(ЗАДАНИЕ 1) Перескажите в двух предложениях приведенный ниже отрывок о повести Камила.

(ФРАГМЕНТ ТЕКСТА)
##########

Зато в повести о своем отце Камил строго придерживался раздобытым в анналах гэбухи документам. Он хотел написать о жертве, а получилось – о палаче, который пото́м стал жертвой: палач, ставший жертвой – неслабо, как тогда, правда, еще не говорили. Но я-то пишу сейчас, а не тогда. В Коктебеле он мне и дал впервые прочесть «Дело моего отца», которое меня поразило куда больше, чем полученные там же хоть и не печатные, но кондовые вещи Володи Корнилова, Анатолия Рыбакова (первая часть «Детей Арбата») и проч. – соцреализм с человеческим лицом. Точнее: соцреализм с обратным знаком. Это относилось и к непечатным стихам, которые читали Слуцкий, Корнилов, Жигулин, Евтушенко – я говорю о знаке «минус». Хотя мне было все равно с каким знаком – уже тогда литературу я ставил выше политики.

##########

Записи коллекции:
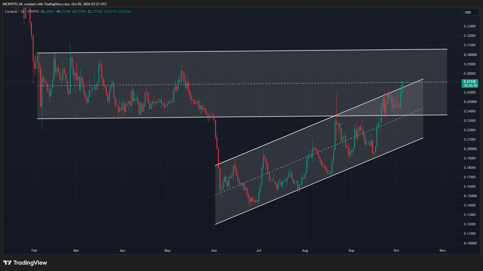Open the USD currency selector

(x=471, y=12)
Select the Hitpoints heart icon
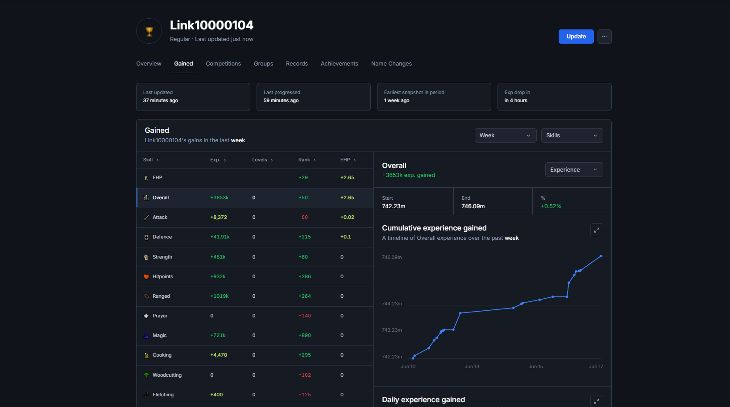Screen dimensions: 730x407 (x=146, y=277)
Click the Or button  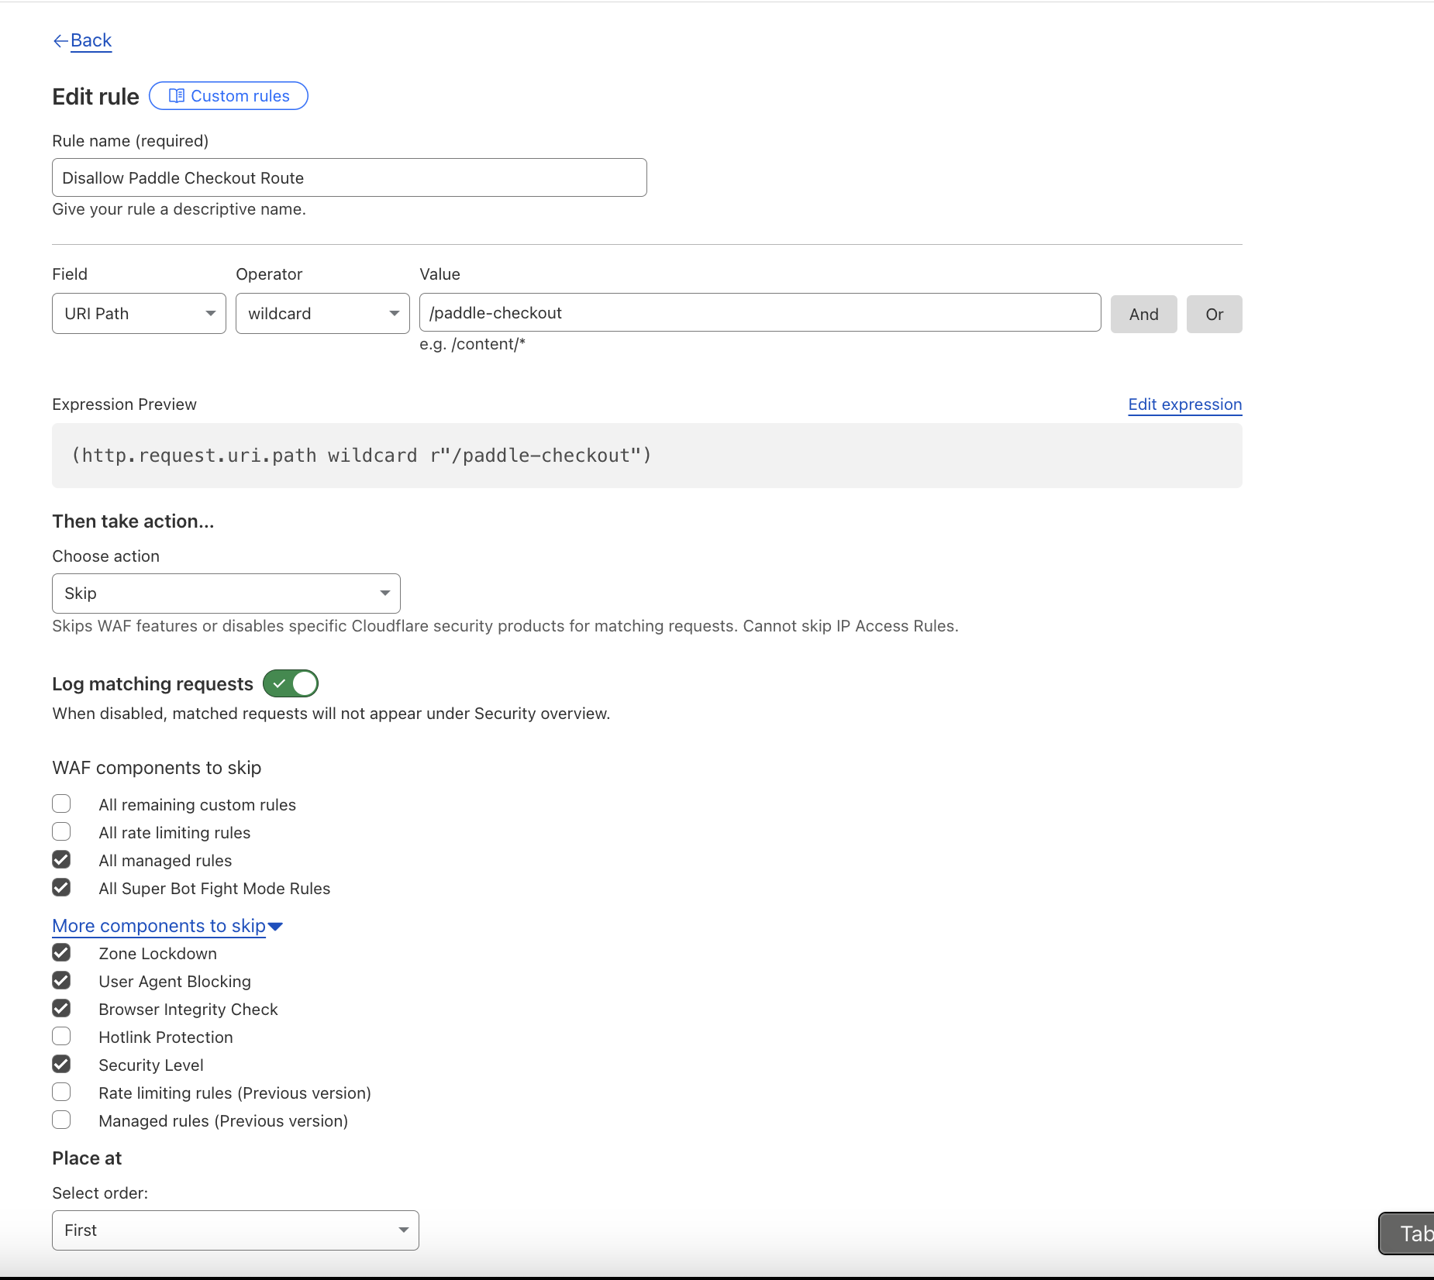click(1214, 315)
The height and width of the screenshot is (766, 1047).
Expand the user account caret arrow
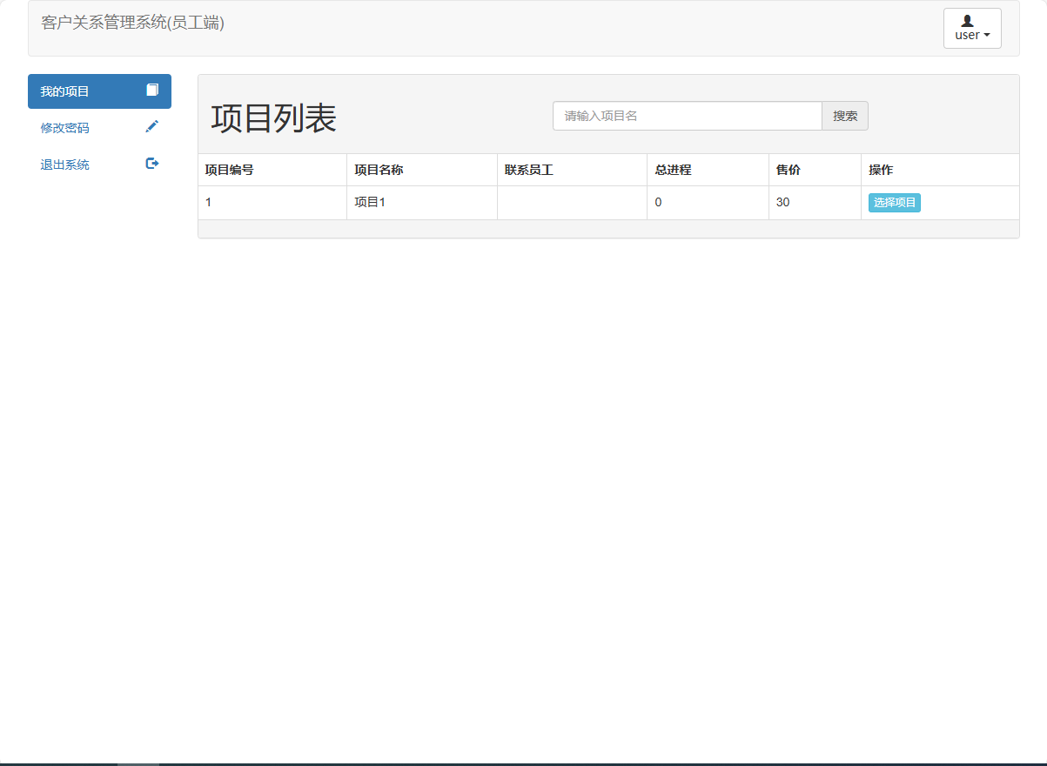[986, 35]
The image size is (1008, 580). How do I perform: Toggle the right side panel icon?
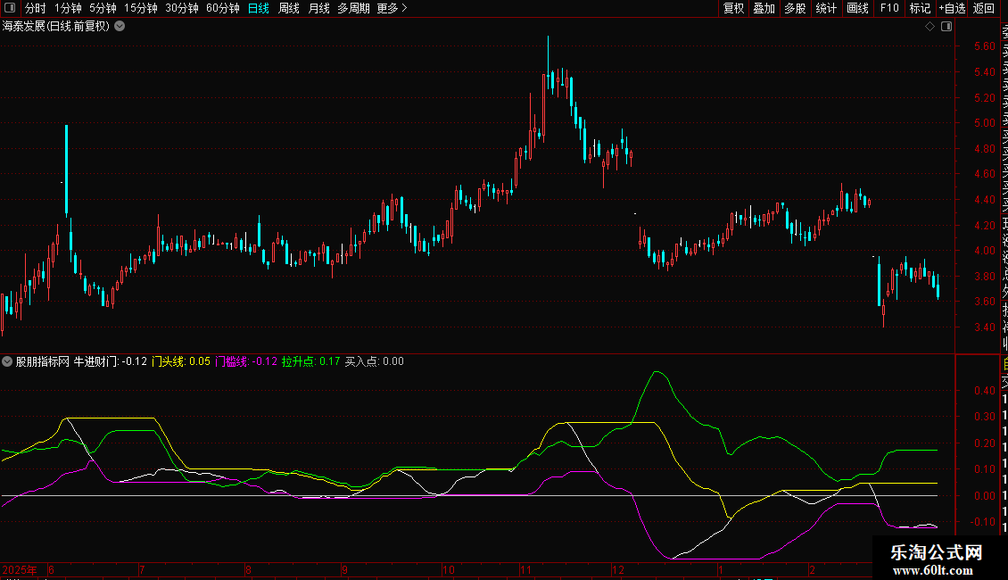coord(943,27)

##########

(ЗАДАНИЕ 2) Перепишите из записей коллекции всё, начиная со строки, где есть «The image size», и до самого конца записей, сохранив запросы, но умножив каждое число в ответах (это координаты) на 0,75 и округлив до целых, причем половины округляются вверх. Изображения в ответ не включайте.

(ПОЛНЫЙ ОТВЕТ 1) Работая над повестью о своем отце, Камил строго опирался на документы из архивов госбезопасности и, собираясь написать о жертве, написал о палаче, который потом сам стал жертвой. «Дело моего отца», впервые прочитанное в Коктебеле, поразило куда сильнее, чем ходившие там непечатные вещи Корнилова и Рыбакова и стихи Слуцкого, Корнилова, Жигулина и Евтушенко, то есть соцреализм с обратным знаком, хотя знак был неважен, ведь литература уже тогда ставилась выше политики.

(ПОЛНЫЙ ОТВЕТ 2)
The image size is (1008, 580). How do I perform: Toggle the right side panel icon?
coord(707,20)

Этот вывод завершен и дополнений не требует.